#### [PROBLEM TO WORK ON]
Skipping any pictures, give all of the records below again exactly.

#### [DATA PROVIDED]
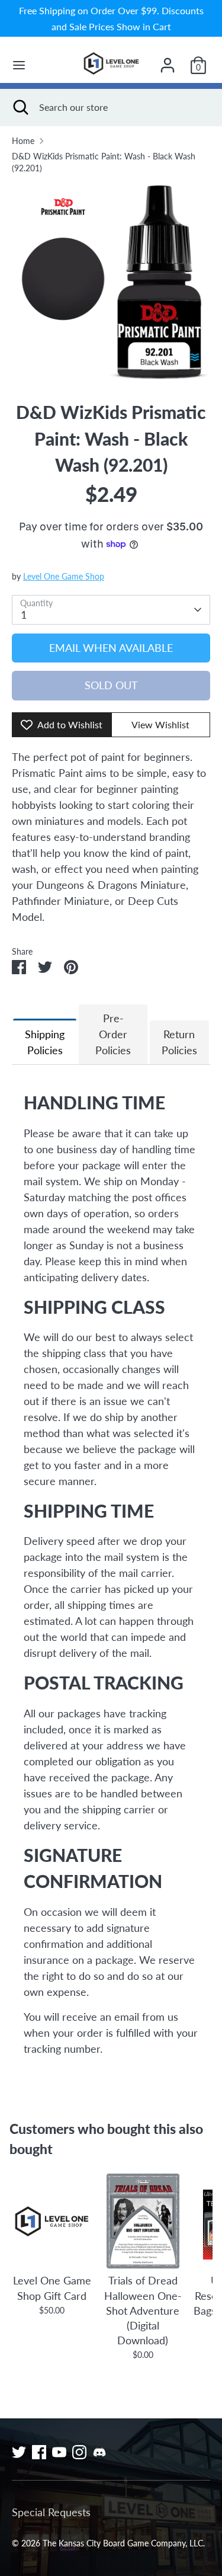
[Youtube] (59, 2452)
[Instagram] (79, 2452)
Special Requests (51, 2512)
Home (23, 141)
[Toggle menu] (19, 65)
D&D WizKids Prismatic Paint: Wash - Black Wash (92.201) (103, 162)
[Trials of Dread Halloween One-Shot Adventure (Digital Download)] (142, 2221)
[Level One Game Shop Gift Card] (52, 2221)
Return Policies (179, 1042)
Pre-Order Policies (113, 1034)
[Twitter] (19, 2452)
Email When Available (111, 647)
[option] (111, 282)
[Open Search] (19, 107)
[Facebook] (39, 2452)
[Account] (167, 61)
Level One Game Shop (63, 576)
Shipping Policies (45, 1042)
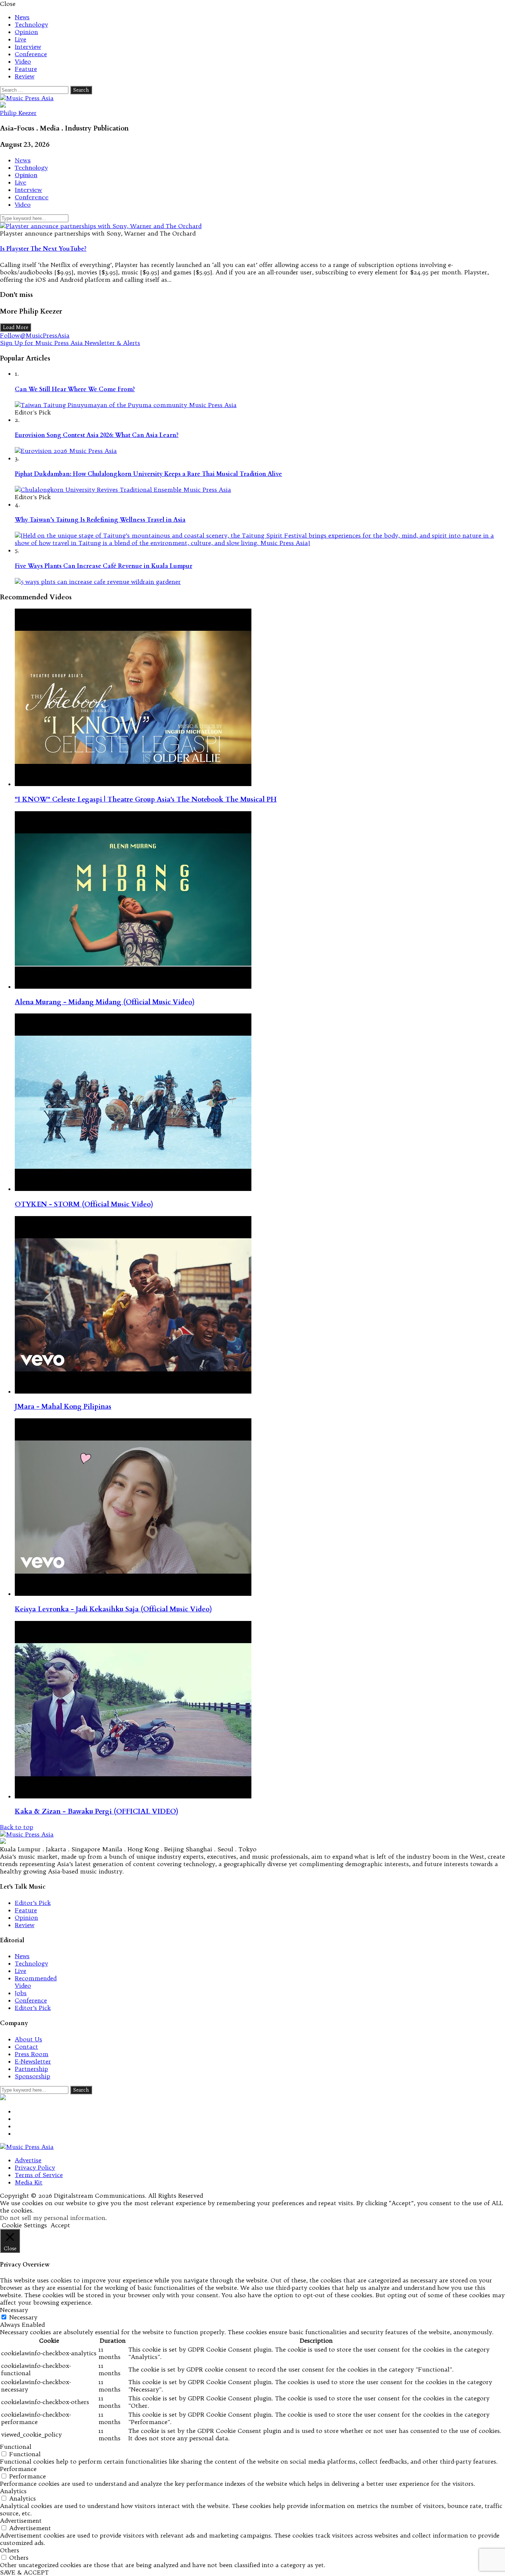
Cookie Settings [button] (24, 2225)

#### [RESPONSE AREA]
[Youtube] (59, 2452)
[Instagram] (79, 2452)
Special Requests (51, 2512)
Home (23, 141)
[Toggle menu] (19, 65)
D&D WizKids Prismatic Paint: Wash - Black Wash (92.201) (103, 162)
[Trials of Dread Halloween One-Shot Adventure (Digital Download)] (142, 2221)
[Level One Game Shop Gift Card] (52, 2221)
Return Policies (179, 1042)
Pre-Order Policies (113, 1034)
[Twitter] (19, 2452)
Email When Available (111, 647)
[option] (111, 282)
[Open Search] (19, 107)
[Facebook] (39, 2452)
[Account] (167, 61)
Level One Game Shop (63, 576)
Shipping Policies (45, 1042)
Cookie Settings [button] (24, 2225)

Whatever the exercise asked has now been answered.